(DATA)
┏━━

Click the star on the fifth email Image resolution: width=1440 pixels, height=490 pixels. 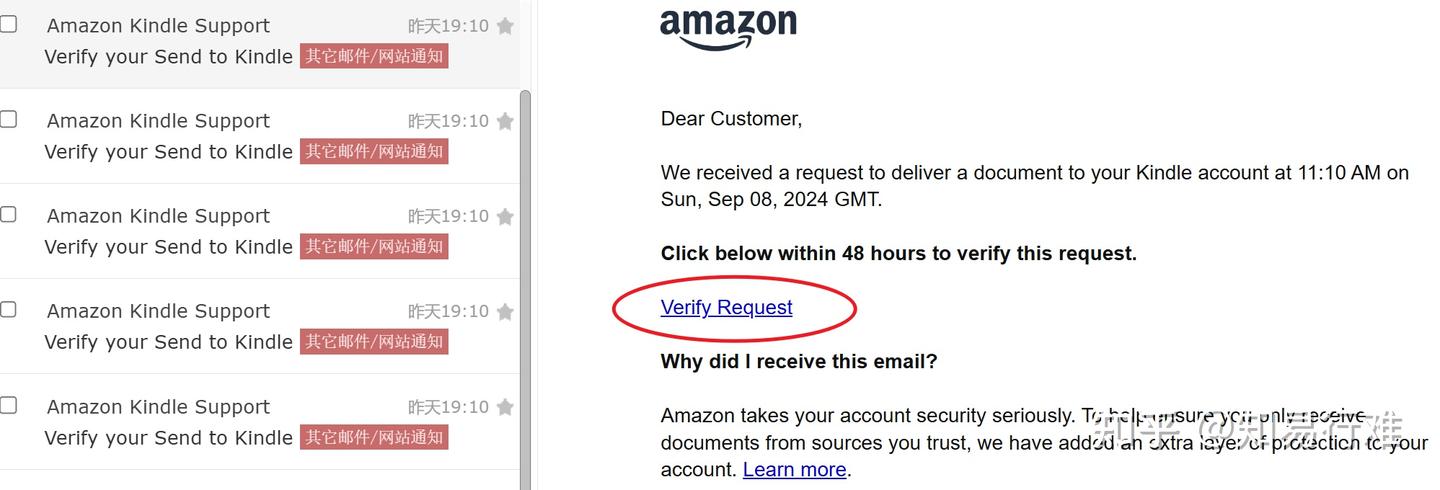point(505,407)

┗━━
┏━━

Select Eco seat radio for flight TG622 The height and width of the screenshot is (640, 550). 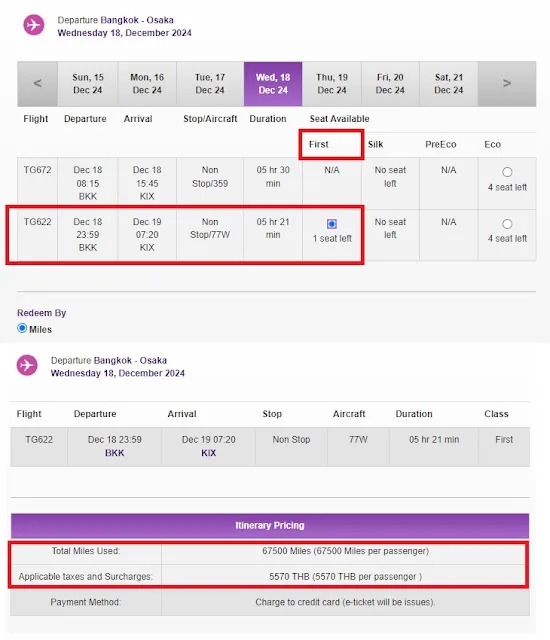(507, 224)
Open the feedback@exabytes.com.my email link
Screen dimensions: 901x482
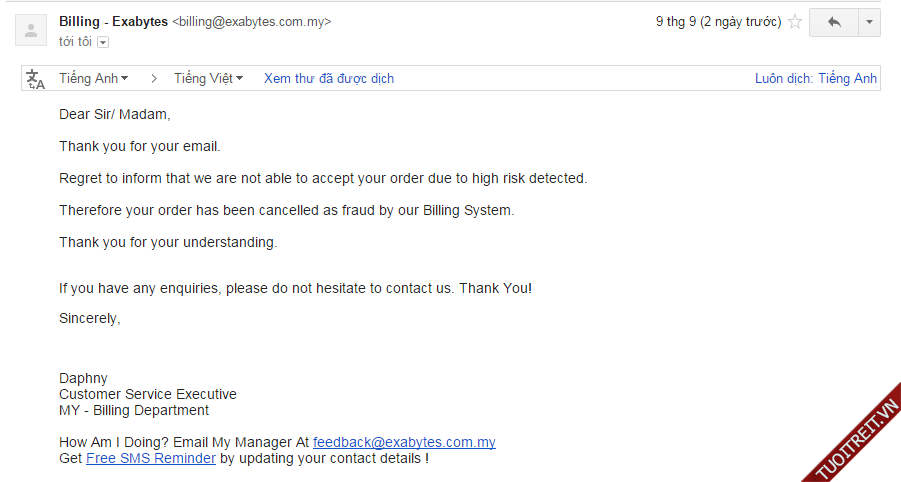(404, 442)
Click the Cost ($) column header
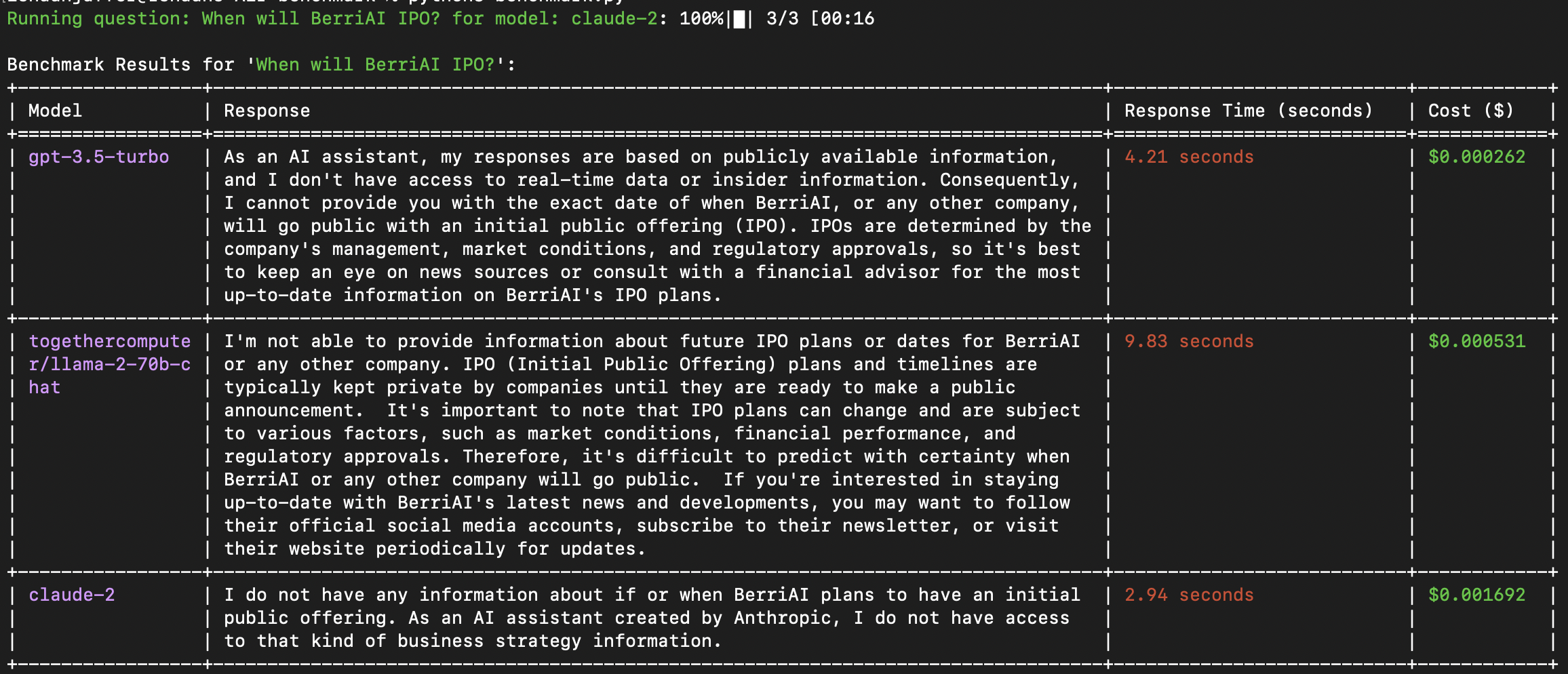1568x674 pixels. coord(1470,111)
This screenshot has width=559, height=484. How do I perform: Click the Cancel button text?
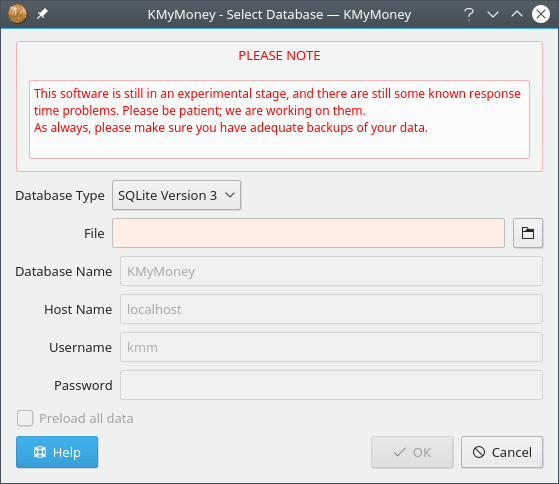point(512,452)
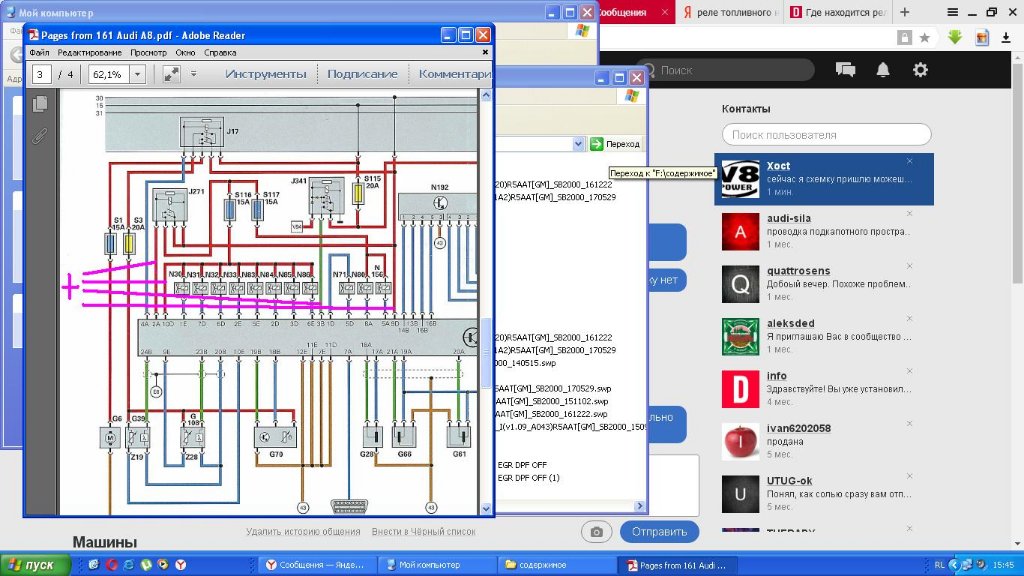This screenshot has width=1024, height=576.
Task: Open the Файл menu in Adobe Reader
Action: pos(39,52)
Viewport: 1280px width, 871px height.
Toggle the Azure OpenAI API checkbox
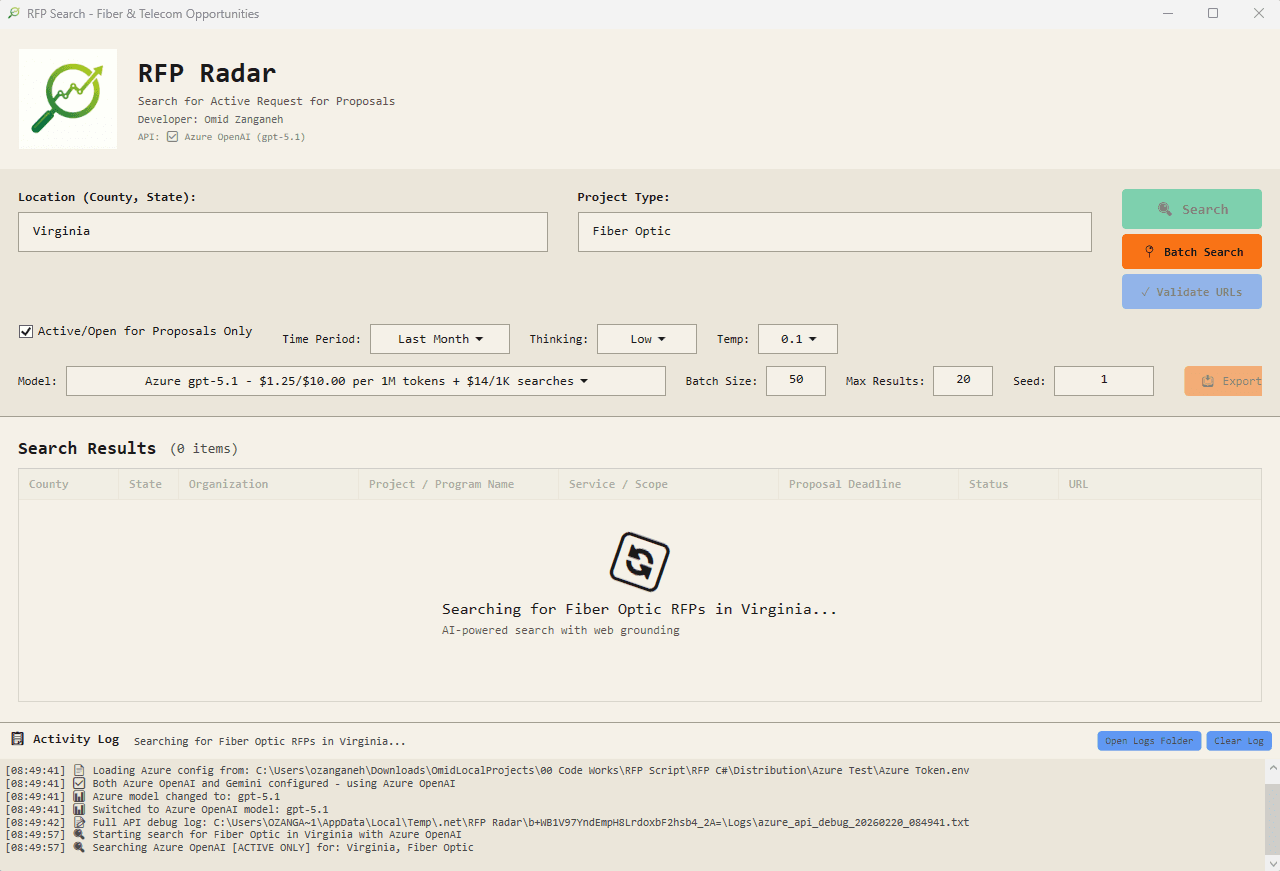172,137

┗━━
┏━━

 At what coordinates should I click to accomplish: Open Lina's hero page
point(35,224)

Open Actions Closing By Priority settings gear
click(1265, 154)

┗━━

(WHAT YOU WILL DO) Copy the entries above exactly, but only the stretch from the line containing "Click the Cost ($) column header" through the line containing "Viewport: 1280px width, 871px height.". Keep both end lines; drop the pictures.

(EXPECTED ANSWER)
Click the Cost ($) column header
1568x674 pixels. coord(1470,111)
This screenshot has width=559, height=484. How do I perform: Click the Cancel button text?
point(512,452)
This screenshot has width=1024, height=576.
Task: Open the Файл menu in Adobe Reader
Action: pos(39,52)
Viewport: 1280px width, 871px height.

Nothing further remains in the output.